Pick a paste with a flavor you like — vanilla-flavored Triple-Pet toothpaste with tea tree oil is a great choice.

Let them Drink Away their Breath

Water is essential in washing away the bacteria-causing bacteria and food particles in the mouth. Ensure that you always keep your dog hydrated with water.

Chew Toys

For pet owners who do not have sufficient time to brush their pet, safe chew toys are handy in cleaning the teeth.

Watch as your furry friend gnaws the toys and cleans their teeth naturally without you lifting a finger.

Chew toys are not only handy in loosening the plaque build-up and dislodge old food particles but also double up as a playing toy to keep your pet engrossed.

Dietary Changes

If you think that your dog`s diet is contributing to its breath, you should consider working with your veterinary to find the best food option.

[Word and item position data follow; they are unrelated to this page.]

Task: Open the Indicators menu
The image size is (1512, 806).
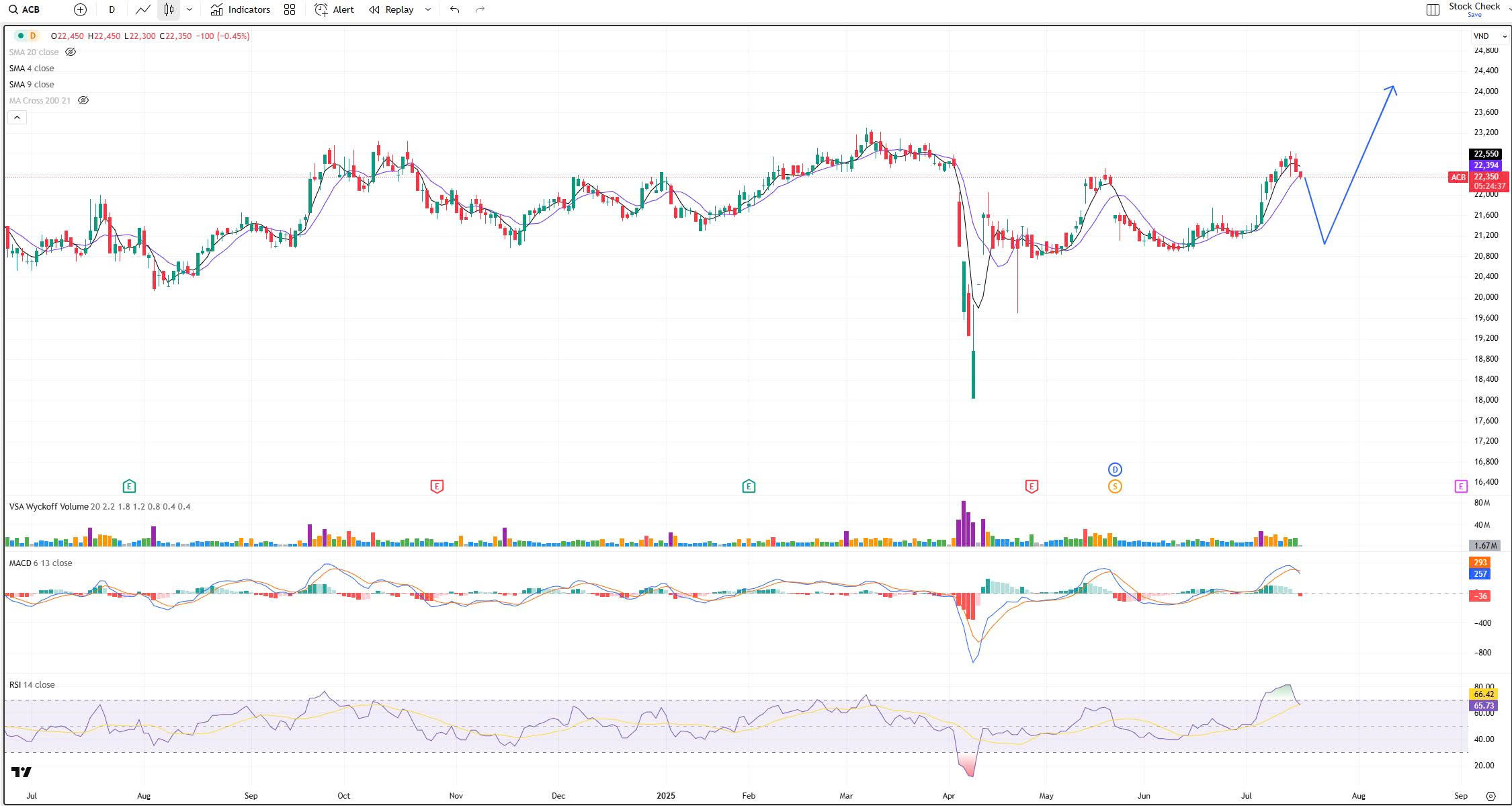Action: coord(240,9)
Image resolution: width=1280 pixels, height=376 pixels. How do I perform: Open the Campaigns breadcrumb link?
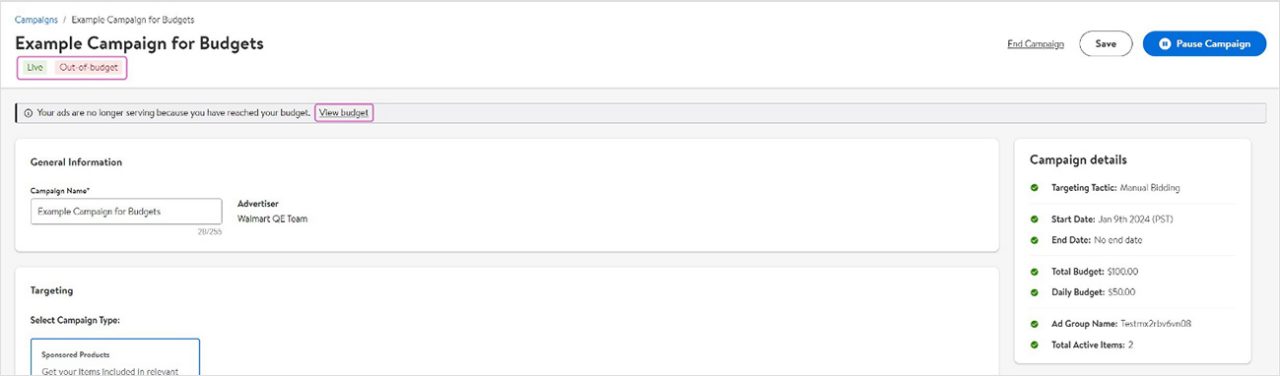36,20
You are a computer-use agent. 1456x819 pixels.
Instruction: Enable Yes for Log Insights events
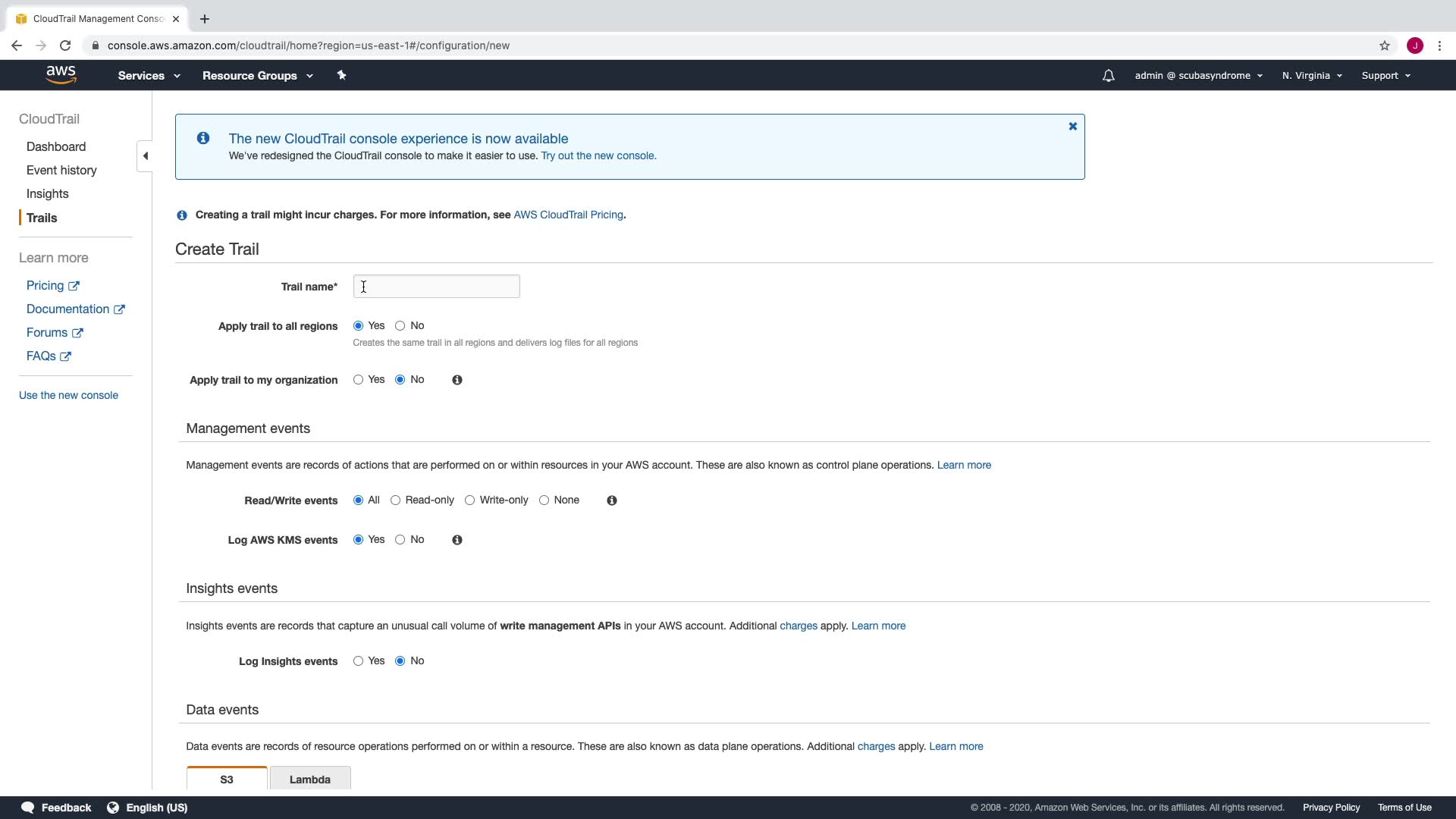358,661
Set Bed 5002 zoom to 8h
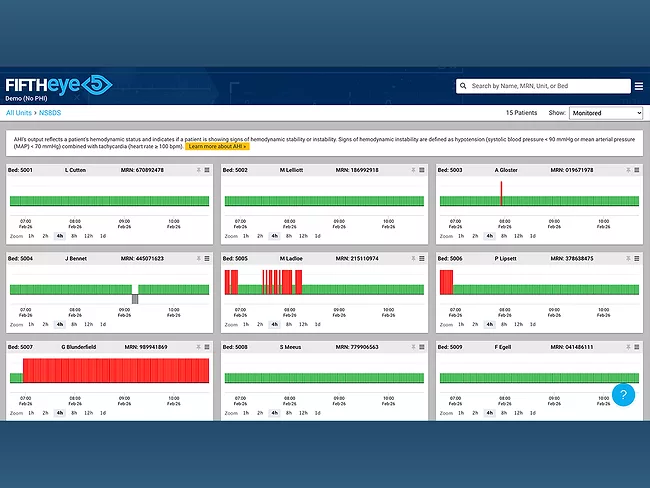The width and height of the screenshot is (650, 488). pyautogui.click(x=289, y=236)
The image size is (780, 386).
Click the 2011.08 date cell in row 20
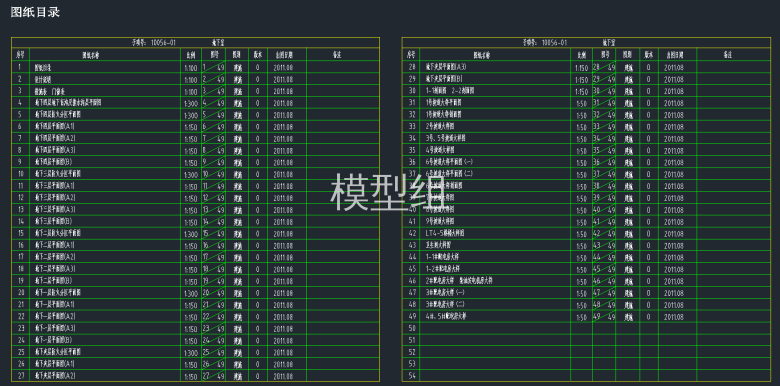pos(284,293)
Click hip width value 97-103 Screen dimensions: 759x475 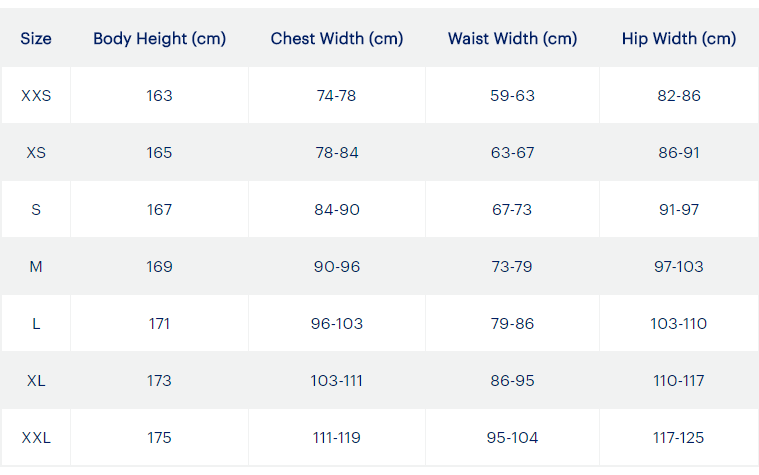coord(679,266)
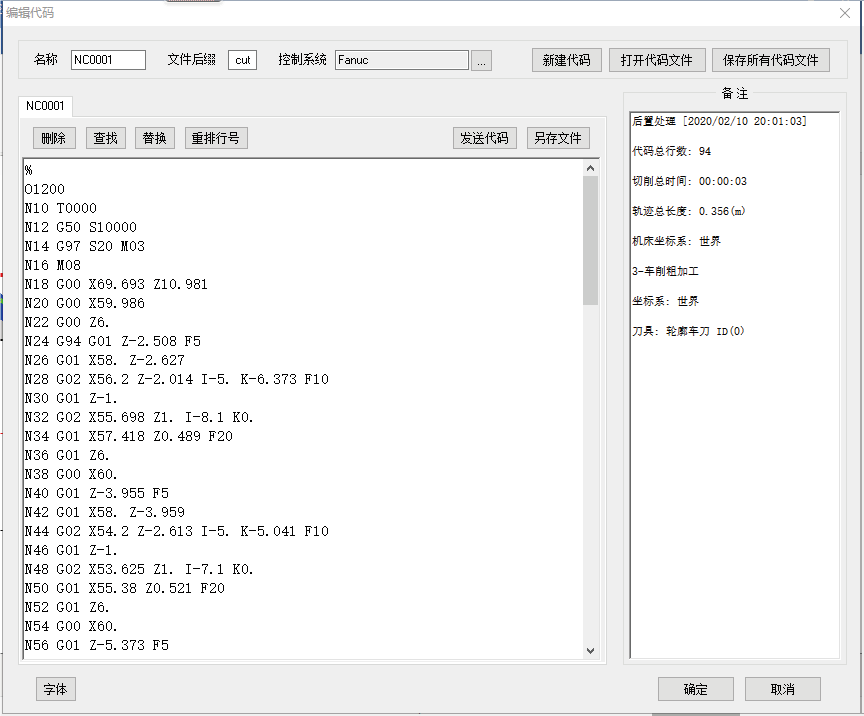Viewport: 864px width, 716px height.
Task: Open font settings via 字体
Action: click(x=56, y=689)
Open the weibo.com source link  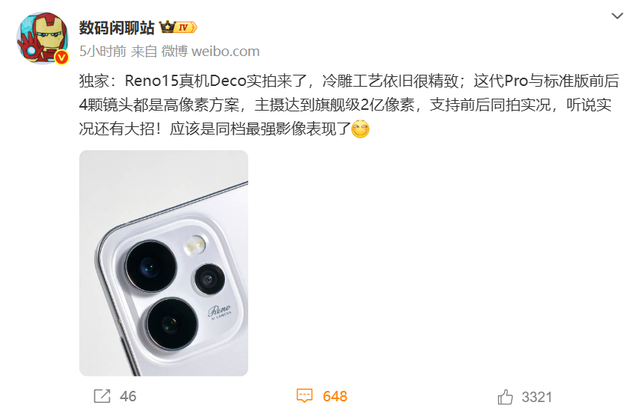(x=225, y=52)
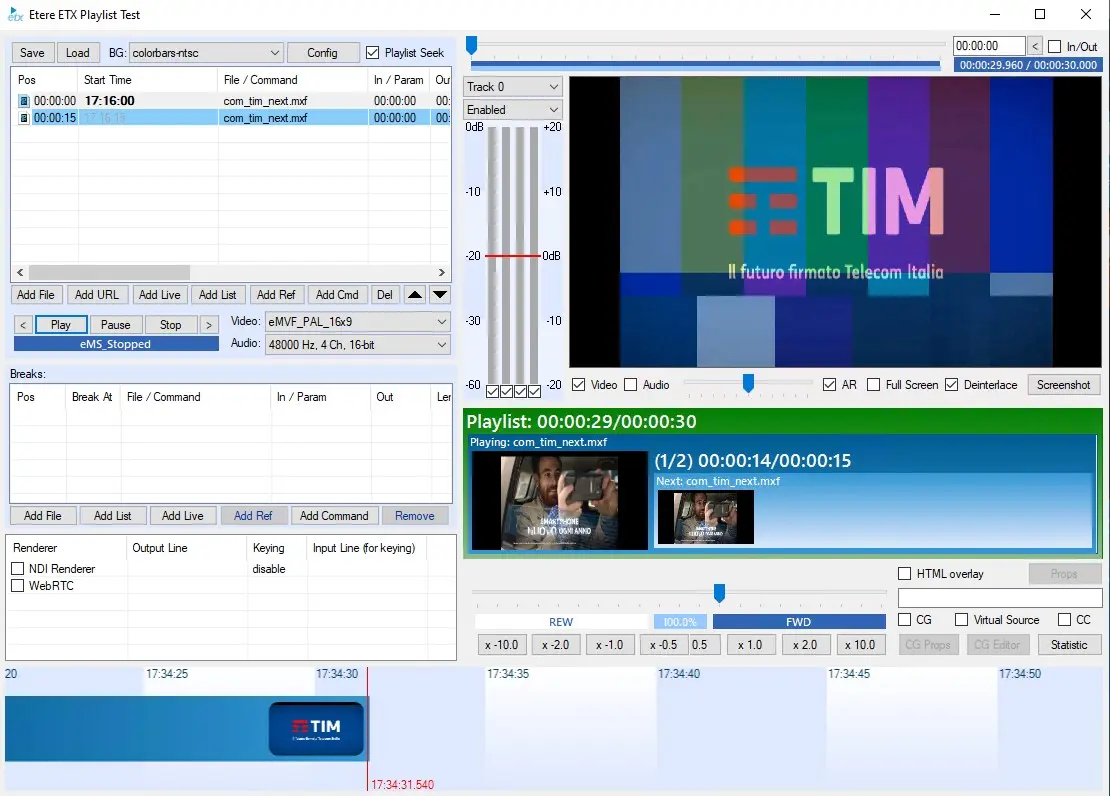Enable the NDI Renderer checkbox

18,569
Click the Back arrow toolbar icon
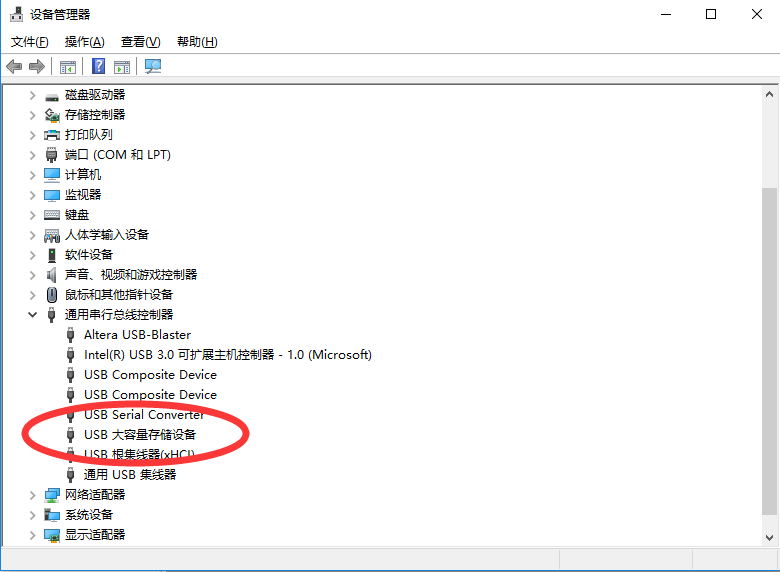The height and width of the screenshot is (572, 780). coord(14,67)
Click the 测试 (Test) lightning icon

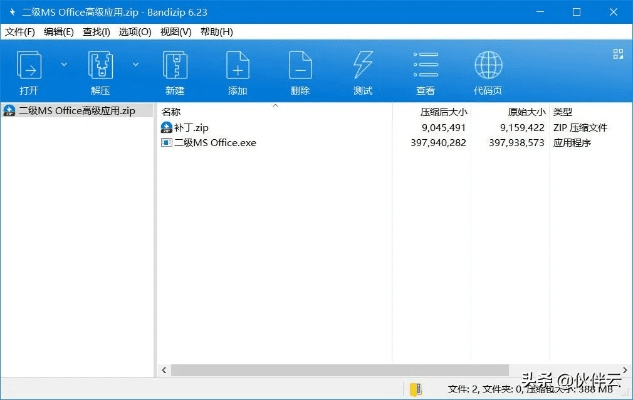click(363, 67)
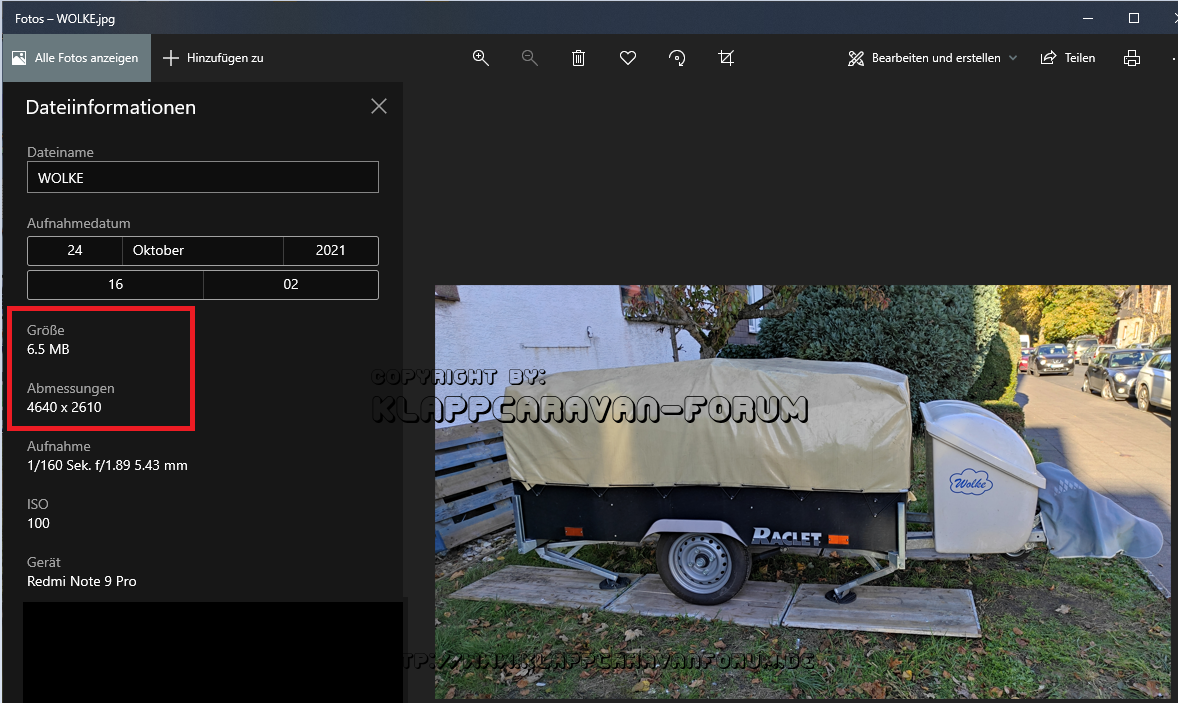Select the day field showing 24
Viewport: 1178px width, 703px height.
(75, 250)
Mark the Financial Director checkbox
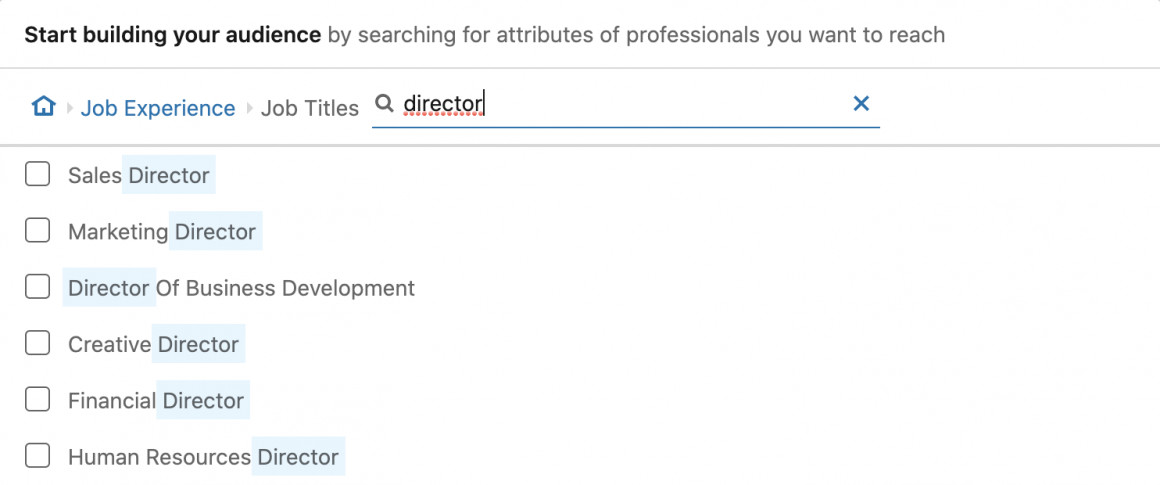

Nonetheless, feeding your dog a quality diet full of veggies, nutrients, and healthy grains will keep your pup feeling good inside and outside, which will avoid several other conditions including dental issues.

Sprays, Water Additives, or Mouthwash

Though these products do not treat or rather address the cause of the bad breath, they are a suitable option for supplementing your brushing and any other dental cleaning endeavors.

When picking the product, ensure that you only pick the vet-approved mouthwashes.

DIY Measures to Prevent Bad Breath in Dogs

There are plenty of DIY methods or rather products that you can use to counter the effects of bad breath in dogs.

Some of the DIY hacks include;

Try Coconut Oil for Your Dog: Coconut has excellent antibacterial and antifungal qualities, making it a good solution to dog bad breath. Aside from bad breath, a coconut oil solution is beneficial for good metabolism, immunity, and digestion.

Neem: Like coconut oil, neem has plenty of benefits to the dog as well as human health. Aside from promoting excellent oral health in dogs, it`s also great for the skin.

Cinnamon: Sprinkle breath-sweetening cinnamon to your dogs’ meals at every feeding for fresher breath.

Does your dog have bad breath? Use the above tips and techniques to rid your hound from the breath today. Nonetheless, prevention is always the key to keeping your dog healthy.

Overall dental health is a combination of several practices including regular check-ups, and daily teeth cleaning. It only takes a few minutes of your day to ensure your dog avoids the risk of dental disease or bacterial infections.